» **PROBLEM TO SOLVE**
How many lines in the records below contain the word "agent"? State only that number.

» **DATA FOR REVIEW**
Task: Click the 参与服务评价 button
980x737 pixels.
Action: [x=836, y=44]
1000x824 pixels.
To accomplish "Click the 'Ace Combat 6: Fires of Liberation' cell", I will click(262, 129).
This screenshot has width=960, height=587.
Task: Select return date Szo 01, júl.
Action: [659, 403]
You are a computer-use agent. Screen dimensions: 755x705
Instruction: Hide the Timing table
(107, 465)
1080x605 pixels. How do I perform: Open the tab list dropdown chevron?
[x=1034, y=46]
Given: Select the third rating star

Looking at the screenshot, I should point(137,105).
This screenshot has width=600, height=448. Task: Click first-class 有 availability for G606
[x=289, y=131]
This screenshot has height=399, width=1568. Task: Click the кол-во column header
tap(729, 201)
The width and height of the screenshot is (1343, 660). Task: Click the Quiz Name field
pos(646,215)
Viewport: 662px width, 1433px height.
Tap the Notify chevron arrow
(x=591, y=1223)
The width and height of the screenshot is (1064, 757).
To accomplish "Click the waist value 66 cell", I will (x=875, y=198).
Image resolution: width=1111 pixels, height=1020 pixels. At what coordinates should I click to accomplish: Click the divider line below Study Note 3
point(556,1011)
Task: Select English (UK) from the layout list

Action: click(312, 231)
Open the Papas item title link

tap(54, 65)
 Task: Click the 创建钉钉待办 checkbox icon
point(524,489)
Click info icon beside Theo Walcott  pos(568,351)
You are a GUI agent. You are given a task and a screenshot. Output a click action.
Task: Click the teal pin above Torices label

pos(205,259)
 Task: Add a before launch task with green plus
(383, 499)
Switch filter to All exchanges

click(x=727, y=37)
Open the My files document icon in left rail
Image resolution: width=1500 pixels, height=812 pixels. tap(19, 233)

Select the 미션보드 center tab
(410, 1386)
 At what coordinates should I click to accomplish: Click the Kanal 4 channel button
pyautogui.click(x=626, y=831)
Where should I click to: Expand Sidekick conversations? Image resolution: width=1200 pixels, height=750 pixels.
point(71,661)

» **WRITTEN SOLUTION**
2